More than 2,000 years ago the Holy Spirit descended upon the Apostles in the Upper Room and has been guiding the Church ever since.
The Spirit the Apostles received then is the same Spirit that fortifies thousands of people in the Diocese of Phoenix each year, through the sacrament of confirmation.
“Confirmation is an unleashing of the Holy Spirit in our lives,” said Fr. Daniel McBride, VF, pastor of St. Mary Parish in Chandler. “Prior to the Apostles receiving the Holy Spirit at Pentecost, they are timid and confused. And yet as soon as they receive, they are bold, great preachers that are ready to face the world.”
The sacraments of baptism, confirmation and Eucharist are interrelated and all three are required for full Christian initiation.
Christians are born anew by baptism, strengthened by confirmation and receive food for eternal life in the Eucharist.
In the Diocese of Phoenix, children in third grade are confirmed and receive holy Communion, mostly during the springtime months.
Pentecost is celebrated this year on Sunday, June 8.
The Church teaches that through the sacrament of confirmation, there is a special outpouring of the Holy Spirit on the faithful and they are given strength to share the Good News.
“Receptivity of the Holy Spirit is probably the most critical,” Fr.
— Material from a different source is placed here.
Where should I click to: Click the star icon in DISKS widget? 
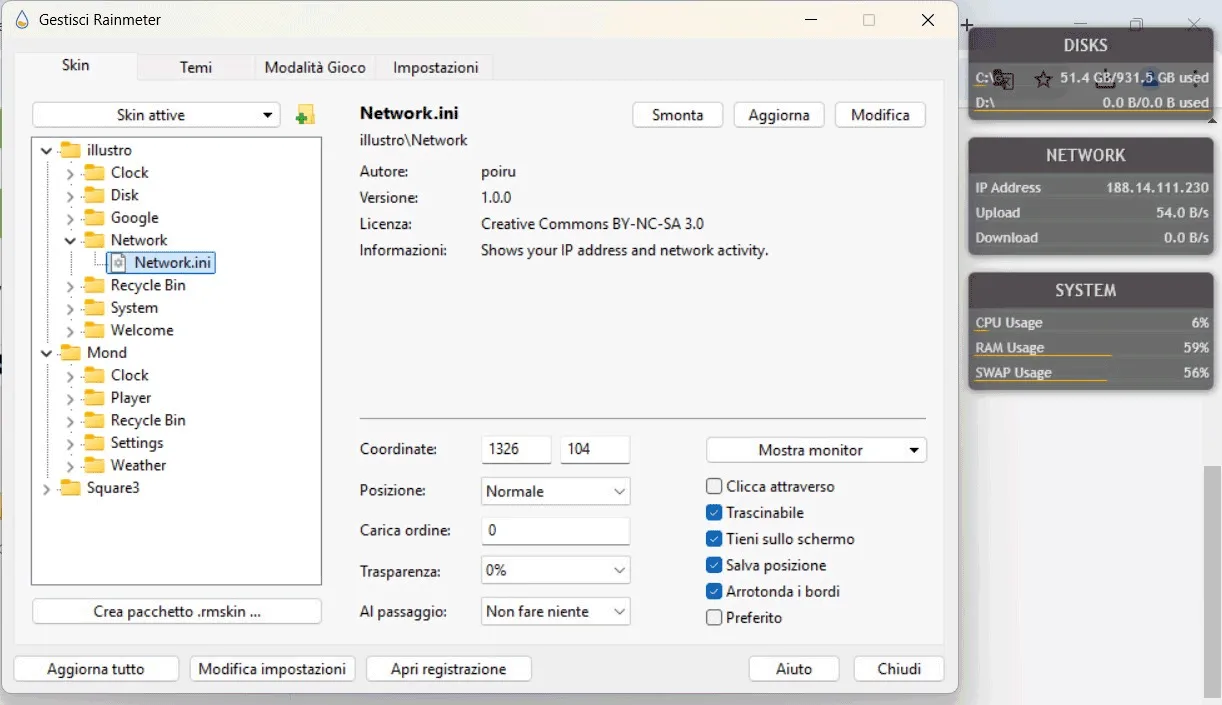pos(1043,79)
McBride said. “Hearts need to be open to the gifts because oftentimes people open a gift and put it back up on the shelf in the closet. They don’t realize it’s for every day.”
The seven Gifts of the Holy Spirit are: wisdom, understanding, right judgment, courage, knowledge, reverence, and awe and wonder.
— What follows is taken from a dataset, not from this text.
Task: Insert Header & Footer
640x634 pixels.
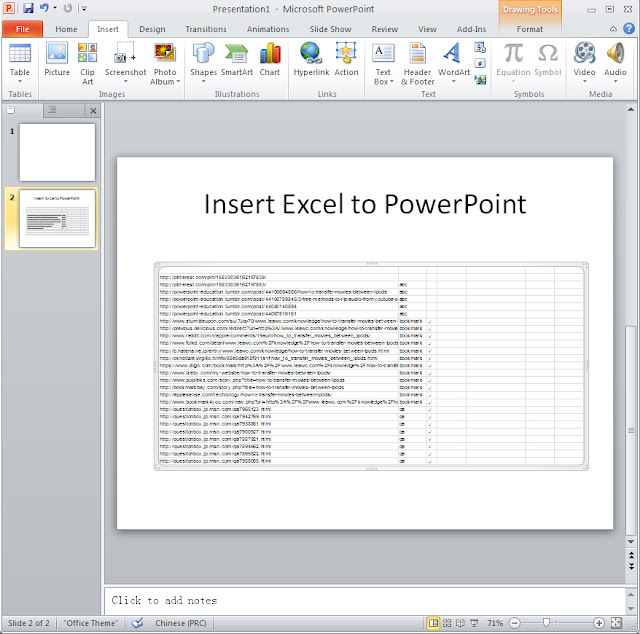Action: point(418,64)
During a general audience last month in St. Peter’s Square, Pope Francis recalled how Jesus told His disciples He would send the Holy Spirit to help them understand everything He had taught them.
The pope said the Holy Spirit “opens our minds” and “opens us to understand better the things of God, human things, situations, all things.”
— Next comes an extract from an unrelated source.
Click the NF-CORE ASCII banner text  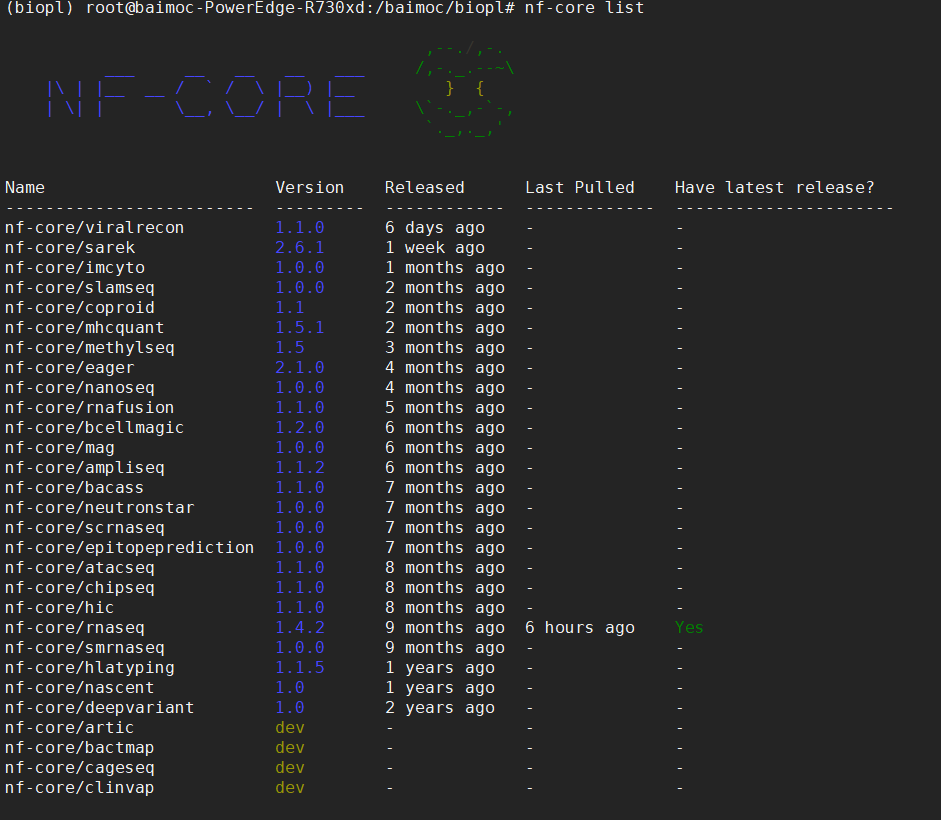[x=206, y=96]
Juan Pablo Garcia Flores knows confirmation is an encounter with Christ.
“What I’ve learned about the Holy Spirit is He is Jesus and He will work in our lives by giving us grace and gifts of wisdom,” he said.
The third-grade student at Most Holy Trinity School went on to say he is particularly focused on one gift.
“The gift of wisdom. It helps you to avoid the things that can lead you away from God,” he said.
Mary Mirrione, Catechesis of the Good Shepherd national director and catechist at St. Anne Parish in Gilbert, prepares third-graders for the sacrament of confirmation.
She, like Fr. Peter Dobrowski, pastor of St. Margaret Mary in Bullhead City, are witnesses to how the Holy Spirit works through the body of Christ.
Fr. Dobrowski said confirming Catholics at a young age is important because of the violent culture children are raised in, comparing it to the era of persecution in Mexico.
“The Church survived persecution in Mexico because the majority of people were confirmed in their faith,” he said. “Now more than ever we need to confirm our members. We are facing a culture of death and many of them are not confirmed.”
Mirrione told the story of how one young girl came back to her seat crying after receiving the sacrament.
“This little girl had tears coming down her face. I’m watching, I’m wondering what happened and I’m concerned,” Mirrione said. “She comes to the pew and I ask her why she was crying. She answered, ‘He anoints my head with oil. My cup overflows.’
“We are not just preparing them to celebrate the sacrament on that day,” Mirrione said, “we are preparing them to live this out for the rest of their lives.”
At Mass it is the Holy Spirit that transforms the bread and wine into the Body and Blood of Christ, forms us in prayer and guides the Church so it can teach without error.
And it’s the Holy Spirit, the third person of the Trinity, who continually empowers the faithful to boldly share the Gospel message.
“Your life will be different after you’re confirmed,” Fr. McBride said. “Expect it.”